Eski kitaplardaki ateş sözünün yanan ateş olması gerekmez; çünkü elektrik ve manyetik türler de dâhil olmak üzere, kırk değişik anlamda ateş sayılmıştır. Eski insanların ağır metallerden enerji elde edebileceğini bildiklerine inanmak güçtür. Bununla birlikte eski Sanskrit kitapları basit birer mit olarak reddetmek de imkânsızdır. Eski kitaplardan alınan bölümler, eski insanların uçan tanrılar gördüklerini kuşkuya yer vermeyecek ölçüde ispatlamaktadırlar. Arkeologların hâlâ kullandıkları, «Böyle bir şeyin var olduğu kabul edilemez... bunlar çeviri yanlışlarıdır... yazarlar ya da kopya edenlerin abartmasıdır...» cümleleriyle hiç bir sonuca ulaşamayız. Teknoloji çağının verilerinden yararlanan yeni bir varsayım, geçmişimizin karanlığına ışık tutmak için uygulama alanına konmalıdır. Nasıl geçmişteki uçan gemiler açıklanabiliyorsa, kullanılan korkunç silâhlar da açıklanabilmelidir. İşte Mahabharata'dan bir bölüm daha:
«Elemanlar çözülmüş gibiydi. Güneş durmadan dönüyordu. Silâhın ateş gibi ısısıyla kavrulan dünya, hummaya tutulmuş gibi çemberler çiziyordu. Filler, korkunç sıcaklıktan korunmak için oradan oraya koşuşuyorlardı. Sular kaynıyor, hayvanlar ölüyor, düşmanlar biçilmiş gibi yere yığılıyordu. Ağaçlar korkunç ışığa hedef olarak, orman yangınlarındaki gibi yanarak devriliyorlardı. Filler kulakları sağır eden gürültülerle koşuyor ve geniş bir alanda birer birer düşerek ölüyorlardı. Atlar, savaş arabaları yanmışlardı ve savaş alanı yangın yerine dönmüştü. Bir süre sonra denizin üzerine sessizlik çöktü. Rüzgârlar esmeye, dünya parlamaya başladı. Ortaya çıkan görüntü tüyler ürperticiydi. Düşenlerin gövdeleri korkunç ısıyla yanmış, insanlıktan çıkmıştı. Bundan önce böyle bir silâhı ne görmüş, ne de duymuştuk.» (C. Roy, Drona Parva 1889.)
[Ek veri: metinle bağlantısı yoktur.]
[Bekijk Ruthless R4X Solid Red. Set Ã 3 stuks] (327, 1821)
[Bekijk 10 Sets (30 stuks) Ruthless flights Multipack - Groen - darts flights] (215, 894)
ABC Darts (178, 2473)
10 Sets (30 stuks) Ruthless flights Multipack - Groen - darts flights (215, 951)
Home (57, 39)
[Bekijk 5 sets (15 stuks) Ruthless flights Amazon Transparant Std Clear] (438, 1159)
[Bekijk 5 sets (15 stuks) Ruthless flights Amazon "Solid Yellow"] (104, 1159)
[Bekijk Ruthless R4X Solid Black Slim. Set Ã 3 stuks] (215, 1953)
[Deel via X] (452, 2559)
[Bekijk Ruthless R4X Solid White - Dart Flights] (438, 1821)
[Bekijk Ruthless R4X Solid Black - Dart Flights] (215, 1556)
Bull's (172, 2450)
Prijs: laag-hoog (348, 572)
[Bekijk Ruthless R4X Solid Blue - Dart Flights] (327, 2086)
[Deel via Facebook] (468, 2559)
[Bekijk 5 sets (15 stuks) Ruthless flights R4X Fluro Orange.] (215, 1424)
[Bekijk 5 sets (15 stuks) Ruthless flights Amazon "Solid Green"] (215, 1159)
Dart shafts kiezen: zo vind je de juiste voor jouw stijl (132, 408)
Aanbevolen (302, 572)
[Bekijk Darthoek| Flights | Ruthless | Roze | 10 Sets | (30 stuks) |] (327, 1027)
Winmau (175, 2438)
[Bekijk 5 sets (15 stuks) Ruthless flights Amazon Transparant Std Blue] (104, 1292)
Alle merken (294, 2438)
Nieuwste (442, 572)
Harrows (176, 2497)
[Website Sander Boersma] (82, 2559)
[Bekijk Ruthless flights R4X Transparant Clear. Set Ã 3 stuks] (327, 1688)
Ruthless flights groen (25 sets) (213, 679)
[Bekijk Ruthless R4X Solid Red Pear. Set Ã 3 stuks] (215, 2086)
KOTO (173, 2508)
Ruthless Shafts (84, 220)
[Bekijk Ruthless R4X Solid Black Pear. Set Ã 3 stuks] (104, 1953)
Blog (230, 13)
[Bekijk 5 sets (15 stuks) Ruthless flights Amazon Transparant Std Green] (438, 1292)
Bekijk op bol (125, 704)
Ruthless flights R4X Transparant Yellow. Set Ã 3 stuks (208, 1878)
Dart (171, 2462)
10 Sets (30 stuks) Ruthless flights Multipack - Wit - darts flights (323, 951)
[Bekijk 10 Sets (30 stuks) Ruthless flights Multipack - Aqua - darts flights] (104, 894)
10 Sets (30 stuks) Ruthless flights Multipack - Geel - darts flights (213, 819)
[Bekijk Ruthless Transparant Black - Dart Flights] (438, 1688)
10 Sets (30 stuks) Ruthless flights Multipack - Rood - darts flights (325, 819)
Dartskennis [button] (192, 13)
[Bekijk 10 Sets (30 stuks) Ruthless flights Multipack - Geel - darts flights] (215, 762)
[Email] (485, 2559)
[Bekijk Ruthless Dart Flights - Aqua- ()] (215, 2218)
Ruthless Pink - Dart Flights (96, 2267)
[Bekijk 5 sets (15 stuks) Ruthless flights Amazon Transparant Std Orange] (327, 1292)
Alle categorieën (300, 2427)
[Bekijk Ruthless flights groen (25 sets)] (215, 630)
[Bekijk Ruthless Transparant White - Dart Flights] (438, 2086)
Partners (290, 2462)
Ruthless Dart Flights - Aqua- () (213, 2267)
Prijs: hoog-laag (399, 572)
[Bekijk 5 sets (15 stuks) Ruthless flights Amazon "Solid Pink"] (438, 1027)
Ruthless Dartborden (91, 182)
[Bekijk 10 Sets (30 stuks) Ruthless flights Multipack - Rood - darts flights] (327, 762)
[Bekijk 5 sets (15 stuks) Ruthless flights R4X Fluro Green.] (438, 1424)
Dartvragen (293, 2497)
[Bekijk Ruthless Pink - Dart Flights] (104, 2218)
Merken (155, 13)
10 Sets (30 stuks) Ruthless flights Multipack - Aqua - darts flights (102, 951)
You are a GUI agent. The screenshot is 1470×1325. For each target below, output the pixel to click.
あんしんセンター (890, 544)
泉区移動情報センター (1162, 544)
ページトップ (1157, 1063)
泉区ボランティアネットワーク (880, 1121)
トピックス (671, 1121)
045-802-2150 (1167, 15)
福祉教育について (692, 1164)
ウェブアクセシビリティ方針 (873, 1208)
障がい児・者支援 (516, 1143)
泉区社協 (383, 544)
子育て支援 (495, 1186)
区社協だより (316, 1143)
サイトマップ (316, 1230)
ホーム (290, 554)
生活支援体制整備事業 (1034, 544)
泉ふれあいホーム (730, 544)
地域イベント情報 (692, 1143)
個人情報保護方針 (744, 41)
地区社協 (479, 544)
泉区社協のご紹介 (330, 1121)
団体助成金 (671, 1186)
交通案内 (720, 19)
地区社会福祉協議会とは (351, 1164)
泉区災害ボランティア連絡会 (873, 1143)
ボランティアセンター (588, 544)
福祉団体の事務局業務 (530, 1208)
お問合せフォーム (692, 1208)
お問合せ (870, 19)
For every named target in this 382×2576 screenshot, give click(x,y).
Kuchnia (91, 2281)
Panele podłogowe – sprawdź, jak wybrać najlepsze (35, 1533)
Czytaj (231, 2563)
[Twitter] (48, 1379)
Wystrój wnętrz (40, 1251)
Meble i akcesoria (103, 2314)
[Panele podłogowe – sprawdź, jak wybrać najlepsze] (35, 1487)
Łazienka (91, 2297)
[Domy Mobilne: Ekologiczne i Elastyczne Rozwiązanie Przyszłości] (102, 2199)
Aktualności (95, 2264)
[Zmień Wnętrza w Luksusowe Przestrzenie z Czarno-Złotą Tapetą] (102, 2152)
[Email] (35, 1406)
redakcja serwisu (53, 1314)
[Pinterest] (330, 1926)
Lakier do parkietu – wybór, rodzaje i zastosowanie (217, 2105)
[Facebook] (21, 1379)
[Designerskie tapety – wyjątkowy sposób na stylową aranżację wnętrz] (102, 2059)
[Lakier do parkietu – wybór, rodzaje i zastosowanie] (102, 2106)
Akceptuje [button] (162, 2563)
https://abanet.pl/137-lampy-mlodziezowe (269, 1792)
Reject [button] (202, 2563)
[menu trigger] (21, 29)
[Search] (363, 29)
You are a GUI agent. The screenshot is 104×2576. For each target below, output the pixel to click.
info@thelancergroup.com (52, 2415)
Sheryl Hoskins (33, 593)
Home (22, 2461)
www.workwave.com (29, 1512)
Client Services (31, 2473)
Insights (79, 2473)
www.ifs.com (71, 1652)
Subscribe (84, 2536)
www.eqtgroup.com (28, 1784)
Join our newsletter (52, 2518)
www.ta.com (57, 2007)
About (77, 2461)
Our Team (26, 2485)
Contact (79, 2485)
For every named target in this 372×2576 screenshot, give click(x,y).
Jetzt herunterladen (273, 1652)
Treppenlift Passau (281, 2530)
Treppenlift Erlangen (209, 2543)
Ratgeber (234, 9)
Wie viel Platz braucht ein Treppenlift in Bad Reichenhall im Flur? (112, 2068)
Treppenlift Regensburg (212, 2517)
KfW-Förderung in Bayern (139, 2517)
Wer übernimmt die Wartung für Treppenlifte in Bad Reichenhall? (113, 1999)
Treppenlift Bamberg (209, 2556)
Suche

Öykü bundan sonra, kaçıp kurtulabilenlerin, vücutlarını, araçlarını ve silâhlarını yıkadıklarını, çünkü her şeyin, tanrıların öldürücü soluğuyla kirlendiğini anlatıyor.
Gılgamış Destanında ne diyordu? «Enkidu, yoksa seni tanrısal canavarın zehirli soluğu mu öldürdü?»
Vatikan Müzesi Mısır Bölümünün eski yöneticisi Alberto Tulli, M.Ö. 1500'lerde yaşamış olan III. Tutmosis'ten kalan bir yazı parçası bulmuştu. Yazıda, gökten bir ateş topunun düştüğü ve çok kötü bir koku yayıldığı anlatılıyor.
Tutmosis ve askerleri olayı izliyorlar ve ateş topu güneye doğru kayarak kayboluyor.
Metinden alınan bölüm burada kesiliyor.